» **What this task involves**:
Beginning at the line containing "Open host controls lock icon" and continuing to the end of the records below, give each line again exactly as it stands, and only those lines.

──────── Provided entries

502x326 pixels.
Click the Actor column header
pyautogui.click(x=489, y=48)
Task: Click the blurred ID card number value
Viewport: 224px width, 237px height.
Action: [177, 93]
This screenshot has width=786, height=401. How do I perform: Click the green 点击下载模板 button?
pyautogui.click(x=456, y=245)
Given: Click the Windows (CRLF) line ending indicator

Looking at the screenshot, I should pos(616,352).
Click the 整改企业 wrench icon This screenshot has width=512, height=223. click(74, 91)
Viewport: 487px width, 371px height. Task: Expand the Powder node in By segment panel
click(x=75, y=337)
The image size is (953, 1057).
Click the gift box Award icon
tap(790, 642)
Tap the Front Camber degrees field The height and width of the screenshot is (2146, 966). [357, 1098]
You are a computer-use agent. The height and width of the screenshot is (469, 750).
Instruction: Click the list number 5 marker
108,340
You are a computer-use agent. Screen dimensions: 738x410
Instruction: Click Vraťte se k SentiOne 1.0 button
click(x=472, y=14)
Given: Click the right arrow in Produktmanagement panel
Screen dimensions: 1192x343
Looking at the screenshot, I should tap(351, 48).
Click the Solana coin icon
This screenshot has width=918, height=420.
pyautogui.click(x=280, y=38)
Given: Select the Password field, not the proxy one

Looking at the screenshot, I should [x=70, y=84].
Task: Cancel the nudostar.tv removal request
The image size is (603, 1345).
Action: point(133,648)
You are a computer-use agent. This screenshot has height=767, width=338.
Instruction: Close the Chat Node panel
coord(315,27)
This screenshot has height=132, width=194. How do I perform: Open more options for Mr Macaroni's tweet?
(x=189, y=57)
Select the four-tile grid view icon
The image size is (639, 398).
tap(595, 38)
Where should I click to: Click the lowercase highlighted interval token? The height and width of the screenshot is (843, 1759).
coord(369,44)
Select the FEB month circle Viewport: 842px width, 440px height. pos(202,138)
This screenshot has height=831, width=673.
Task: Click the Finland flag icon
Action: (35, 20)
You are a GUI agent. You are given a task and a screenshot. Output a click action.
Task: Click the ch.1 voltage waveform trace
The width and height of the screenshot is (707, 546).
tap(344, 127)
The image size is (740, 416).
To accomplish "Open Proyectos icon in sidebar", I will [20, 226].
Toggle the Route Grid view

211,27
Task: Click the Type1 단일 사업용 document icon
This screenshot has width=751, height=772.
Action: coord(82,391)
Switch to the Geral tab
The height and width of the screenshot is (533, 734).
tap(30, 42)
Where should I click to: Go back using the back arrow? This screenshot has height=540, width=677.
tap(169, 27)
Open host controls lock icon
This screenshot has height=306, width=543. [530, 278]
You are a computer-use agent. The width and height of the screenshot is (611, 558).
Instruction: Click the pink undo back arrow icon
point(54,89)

────────────────

» **Solution for this exercise**:
Open host controls lock icon
This screenshot has height=306, width=543. [530, 278]
You are a computer-use agent. The width and height of the screenshot is (611, 558).
Instruction: Click the pink undo back arrow icon
point(54,89)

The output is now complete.